Full three-dimensional high-order codes for electromagnetic scattering from complex geometries are currently out of reach in most cases. However, in particular (non-trivial) geometries very efficient algorithms can be constructed. In this talk, we will detail a separation of variables method along bodies of revolution that results in a sequence of boundary integral equations along only a one-dimensional curve. The overall scheme, accelerated by the FFT, results in an overall O(N^3/2) direct method for solving scattering problems from perfect electric conducting and dielectric bodies of revolution. Several numerical examples will be included, as well as an overview of the evaluation of “modal Green’s functions” and the various numerical tools needed in the construction of this solver.

Michael Shelley, New York University / Flatiron Institute
Active Mechanics in the Cell

Many fundamental phenomena in eukaryotic cells -- nuclear migration, spindle positioning, chromosome segregation -- involve the interaction of (often transitory) mechanical structures with boundaries and fluids. I will discuss the recent interactions of mathematical modeling and simulation with experimental measurements of active biomechanical processes within the cell. This includes studying how the spindle finds its proper place prior to cell division, and trying to explain coherent fluctuations within the nucleus.

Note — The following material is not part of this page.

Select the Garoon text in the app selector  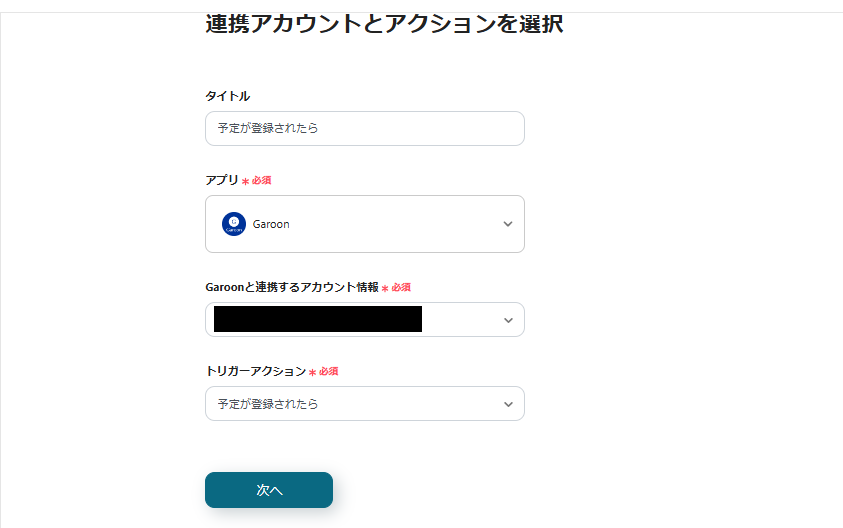coord(271,224)
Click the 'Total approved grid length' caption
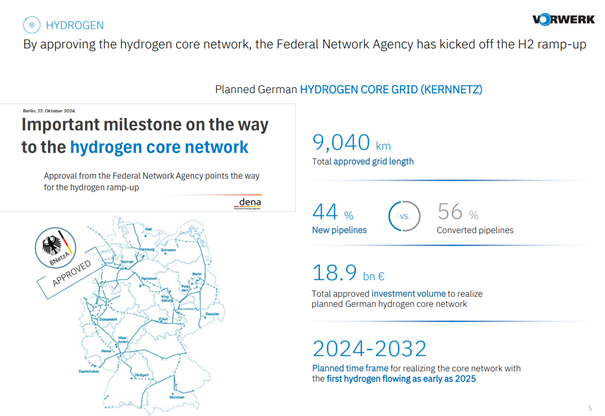 363,161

Mette Olufsen, North Carolina State University
Alteration in Cardiovascular Regulation in Disease - A Model Based Analysis

The state of the cardiovascular system can be assessed from time-series signals including heart rate and blood pressure. Characteristics of these signals are used to determine pathophysiology. Experienced clinicians can visually inspect signals and with high level of certainty diagnose patient outcome, yet they may do so without knowing the cascade of events triggering the outcome. This talk will address how mathematical modeling can be adapted to predict patient specific behavior, and how the optimized system equations can be used to predict emergent behavior. Focus will be on studying dynamics observed in patients diagnosed with postural orthostatic tachycardia (increased heart rate brought on by change in posture, head-up tilt) and/or vasovagal syncope (fainting in response to overaction to some trigger) observed in patients diagnosed with functional somatic syndrome. Data analyzed here are from girls experiencing side effects (dizziness and fatigue) after vaccination against the human papilloma virus (HPV). It has been hypothesized that this condition can be ex­­plained by the presence of agonistic autoantibodies against beta2 adrenoceptors and M2 mus­carinic re­ceptors inducing slow heart rate and blood pressure oscillations emerging during head-up tilt. In this talk we will use modeling to stimulate this condition as well as describe how to induce syncope (fainting) by switching the stable negative feedback to a positive feedback triggered by reduced filling of the heart.